The fact that Eugene and Napoleon are in fact the same man creates a provocative irony in the relationship between Pumpkin and Eugene. After all, the very reason Pumpkin has lived her life in lonely solitude is that her husband, a soldier in Napoleon’s army, had marched off gloriously to follow his great emperor, this “man who had filled Paris with widows and orphans,” and had presumably never returned. Now Pumpkin finds love from this very same man who had carried off her husband, and Napoleon himself discovers love and manages to rescue at least one Parisian widow from her loneliness.
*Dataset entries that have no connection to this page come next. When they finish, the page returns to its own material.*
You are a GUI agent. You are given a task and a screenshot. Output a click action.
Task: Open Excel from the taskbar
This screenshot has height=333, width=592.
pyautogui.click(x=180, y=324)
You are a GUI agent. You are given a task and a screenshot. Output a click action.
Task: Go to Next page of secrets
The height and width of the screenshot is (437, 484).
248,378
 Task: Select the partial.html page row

Ian Holm (Bilbo Baggins from Lord of the Rings) was magnificent as Napoleon and Iben Hjejle (pronounced EE-behn YAY-leh, from High Fidelity) performed the role of Pumpkin with a warmth and simple beauty that was captivating.
(viewed Jan 2008) Review
Yeah. It was good. A little note on our viewing: I think my feelings about the film, or lack thereof, can be attributed to the fact that we watched it over at least three nights. I kept falling asleep during it – not because it was boring, as is sometimes the case, but because I was really tired. The continuity of the story suffered a little from this, and therefore, despite the fact that I do think it was beautifully filmed, acted, and a very creative little film, I’m not all that gaga over it.
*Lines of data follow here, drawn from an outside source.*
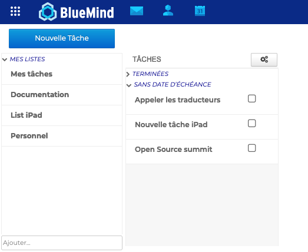Click the Nouvelle Tâche button
Screen dimensions: 308x252
click(x=62, y=38)
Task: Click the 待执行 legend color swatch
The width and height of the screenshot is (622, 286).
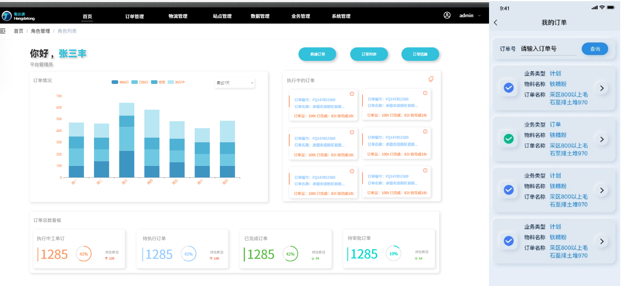Action: pyautogui.click(x=115, y=82)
 It must be remembered that in the 1812 campaign alone, Napoleon set off with 700,000 men. Within a week, food became a problem and within two weeks there was no cavalry to speak of, the horses having been eaten. Snow and starvation reduced his army to 100,000 by the time he reached Moscow, and when Napoleon finally arrived home in squalid retreat, only 10,000 men remained. (S)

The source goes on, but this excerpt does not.